ふたりの彼女と、この出来事。 (新版)
「広海君も先に帰ったし、今日は早めに帰ろうか」

ミライに声を掛けて立ち上がる。

昨日はデータ整理にミライの迎えにと、かなり遅くまで頑張ったからさすがにキツイよ。

「うん」

可愛い笑顔で返してくる。

疲れも吹き飛ぶね。

「じゃ、行こうか」

ミライを連れて校舎を出て、蒸し暑さの残る夕闇迫る学内を裏門へと歩く。

と、後ろから駆け寄ってくる足音が。

「セ~ンセッ!」

ハァ~。

彼女は一時も僕を休ませてはくれないんだナ。

「どうしたんだよ、先に帰ったんじゃなかったのか?」

「取りに帰ってたの」

と、たすきに掛けたバッグをポンポンと叩いてる。

「何を?」

バッグがちょっと膨れて見える。

「実家から送ってきたの、そうめん。

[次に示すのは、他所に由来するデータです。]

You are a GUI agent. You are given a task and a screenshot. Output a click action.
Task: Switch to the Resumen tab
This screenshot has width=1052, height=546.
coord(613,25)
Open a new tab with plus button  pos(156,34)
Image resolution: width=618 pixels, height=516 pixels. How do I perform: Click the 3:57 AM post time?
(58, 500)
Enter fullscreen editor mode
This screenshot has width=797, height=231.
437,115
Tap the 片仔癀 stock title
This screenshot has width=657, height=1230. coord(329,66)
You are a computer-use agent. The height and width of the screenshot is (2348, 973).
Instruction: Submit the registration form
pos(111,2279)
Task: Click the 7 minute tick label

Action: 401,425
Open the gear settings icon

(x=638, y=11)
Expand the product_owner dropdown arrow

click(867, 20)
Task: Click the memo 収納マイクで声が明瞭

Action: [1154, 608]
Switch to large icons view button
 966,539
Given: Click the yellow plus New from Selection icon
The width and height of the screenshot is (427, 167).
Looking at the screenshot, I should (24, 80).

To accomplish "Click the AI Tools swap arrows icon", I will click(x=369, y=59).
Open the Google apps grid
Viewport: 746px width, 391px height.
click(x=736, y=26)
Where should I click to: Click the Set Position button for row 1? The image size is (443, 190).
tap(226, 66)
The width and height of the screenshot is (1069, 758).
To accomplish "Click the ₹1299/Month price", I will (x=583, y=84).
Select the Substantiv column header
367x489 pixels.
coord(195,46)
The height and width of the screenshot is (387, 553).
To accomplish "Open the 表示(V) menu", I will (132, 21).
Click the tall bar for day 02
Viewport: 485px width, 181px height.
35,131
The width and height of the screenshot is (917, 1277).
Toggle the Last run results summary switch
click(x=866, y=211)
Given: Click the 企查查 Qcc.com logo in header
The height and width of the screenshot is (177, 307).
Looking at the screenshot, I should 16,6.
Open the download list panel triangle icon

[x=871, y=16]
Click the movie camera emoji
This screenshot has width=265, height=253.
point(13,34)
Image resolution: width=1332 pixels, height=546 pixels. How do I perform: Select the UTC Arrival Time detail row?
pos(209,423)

ねぇ一緒に食べましょ、先生んちで♪」

えっ!?

「ウチでっ?」

「三人で楽しくいいじゃない、ねっ!」

満面の笑みで僕とミライの腕を取ってる。

「うん!」

ミライが笑顔で頷いて返してる。

「決まりね♪」

って、どうして話を面倒くさくするんだよ~。

と、広海君が僕とミライの間に割って入って来て、両方の腕を組んで先頭を切って歩き出した。

(…僕とミライをくっ付けたくないのか)

ミライがロボットだとは知らないから、僕らの仲が気になるワケだ。

(一緒に住んでるんだしな)

そりゃ二人っきりにしたくないって思って当然か。

「ねえ、お酒は大丈夫なのよね?」

うかがうように尋ねる広海君。

「うん。飲むのは大丈夫」

微笑むミライ。

また飲む気かい広海君。

「よかった。じゃあたくさん買いに行きましょセンセッ!もちろんオゴリで!」

っておい、なんだよ最後の、…

(ま、いいか)

正直、広海君と一緒にいたいって気持ちもあるしな。

(何とかなるだろ)

途中コンビニに立ち寄って、お酒やツマミやつゆや薬味を買い揃えて帰った。